# replacing Fluval hoses - What size?



## keymastr (May 25, 2015)

I recently removed the hoses on my 206 to clean them and the combination of flimsy corrugated hose and a connection method that is less than solid has resulted in a slow leak. I want to switch to smooth walled pvc and hose clamps for both the more solid connection as well as increased flow from the smoother walls. 

Is the inside diameter 5/8ths of an inch for these tubes? Seems like I read someone else suggest that was the proper size.


----------



## keymastr (May 25, 2015)

Nobody has replaced these? Seems like a no brainer if you want any equipment inline since the stock hoses are so flimsy.


----------



## ct60g (Dec 15, 2015)

Hey keymastr, 

I recently had the exact same issue with my Fluval 404. Yes the interior diameter you need is 5/8. I went with reinforced vinyl tubing for my replacement, and it works great, but I see myself also switching to PVC in the future. Good luck, and let me know how it goes!


----------



## cjp999 (Nov 18, 2008)

This is what I used for a Fluval 305 when I add a Griggs reactor:

Air Delights | Watts Plumbing Products | W-42142810 Watts Tubing SBVMK10 7/8X5/8X10 PRE-CUT BRAIDED VINYL
https://www.homedepot.ca/en/home/p.1000124619.html

I still use the original fluval hose. This hose just filled in the two short missing sections when I added the Griggs reactor.

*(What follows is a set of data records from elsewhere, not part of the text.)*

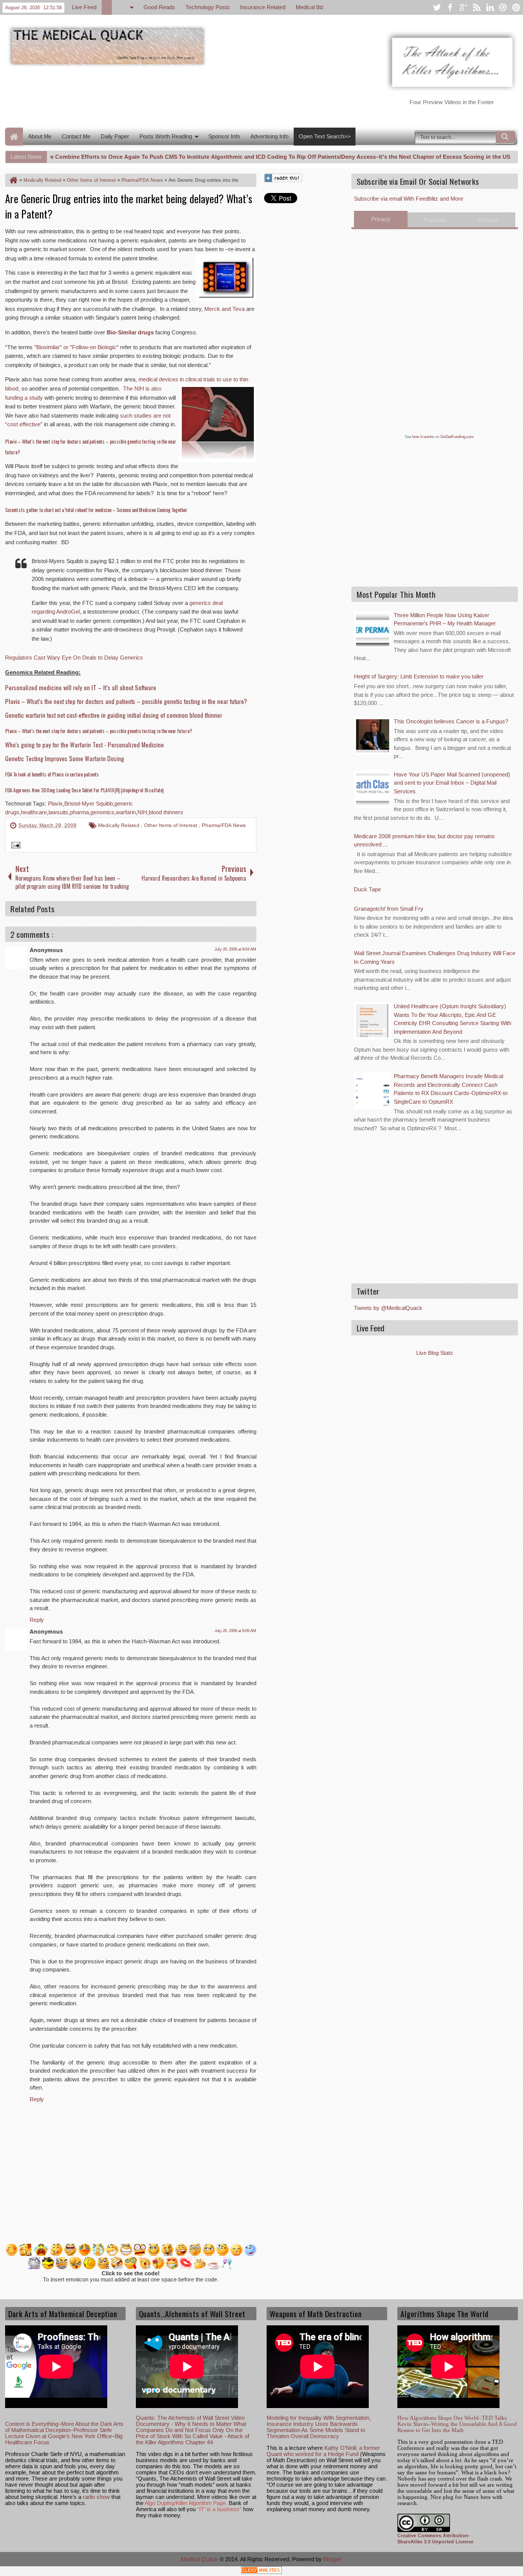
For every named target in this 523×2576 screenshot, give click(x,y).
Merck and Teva (224, 309)
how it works (423, 436)
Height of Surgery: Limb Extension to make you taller (419, 676)
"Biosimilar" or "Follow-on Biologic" (76, 347)
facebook (450, 7)
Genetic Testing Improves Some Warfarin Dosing (64, 758)
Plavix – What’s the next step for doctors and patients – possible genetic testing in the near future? (126, 701)
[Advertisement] (191, 96)
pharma (79, 812)
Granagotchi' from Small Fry (388, 909)
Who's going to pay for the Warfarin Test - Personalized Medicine (84, 744)
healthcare (34, 812)
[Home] (13, 180)
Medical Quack (200, 2559)
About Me (40, 136)
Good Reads (159, 7)
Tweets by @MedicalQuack (388, 1308)
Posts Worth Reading (165, 136)
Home (14, 136)
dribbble (503, 7)
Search (505, 137)
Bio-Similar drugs (130, 332)
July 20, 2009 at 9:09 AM (235, 1631)
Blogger (332, 2559)
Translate (434, 220)
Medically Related (119, 825)
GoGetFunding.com (457, 436)
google (463, 7)
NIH (142, 812)
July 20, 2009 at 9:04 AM (235, 949)
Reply (37, 1620)
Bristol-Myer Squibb (88, 803)
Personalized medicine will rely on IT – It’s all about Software (80, 687)
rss (476, 7)
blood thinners (166, 812)
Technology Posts (207, 7)
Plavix (55, 803)
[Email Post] (14, 846)
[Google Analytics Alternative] (261, 2571)
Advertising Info (269, 136)
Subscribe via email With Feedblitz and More (408, 199)
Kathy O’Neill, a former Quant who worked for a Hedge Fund (323, 2451)
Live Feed (84, 7)
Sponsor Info (224, 136)
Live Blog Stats (434, 1353)
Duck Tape (367, 889)
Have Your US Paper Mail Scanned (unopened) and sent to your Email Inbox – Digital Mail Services (452, 782)
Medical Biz (310, 7)
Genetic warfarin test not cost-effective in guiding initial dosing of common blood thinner (113, 715)
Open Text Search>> (324, 136)
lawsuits (58, 812)
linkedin (489, 7)
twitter (436, 7)
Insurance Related (263, 7)
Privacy (380, 219)
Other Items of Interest (171, 825)
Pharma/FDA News (224, 825)
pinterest (516, 7)
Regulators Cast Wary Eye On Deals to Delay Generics (74, 657)
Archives (488, 220)
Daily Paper (115, 136)
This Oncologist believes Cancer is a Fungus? (451, 721)
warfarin (126, 812)
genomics (102, 812)
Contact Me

It's 5/8 I.D. and 7/8" O.D. No idea what led me to it. I put it to use over 5 years ago so I don't recall much about it. Haven't changed my setup since, so it has held up well. The braided hose does not kink or collapse, although the tightest arc I bend it to is about 8" diameter, so I haven't put it to much of a test.


----------



## creekbottom (Apr 5, 2012)

You can use 16/22 size hose from ehiem, I like using that stuff. Or you can go to Home Depot and pick up the same size hose and use that.


----------



## ct60g (Dec 15, 2015)

I use the same hose as cjp999, that's the reinforced vinyl hose I was talking about. On my filter, the 5/8 ID vinyl hose fits right onto the aqua-stop, and the connectors still work as well, so I was able to do away with all of the old fluval ribbed hose.


----------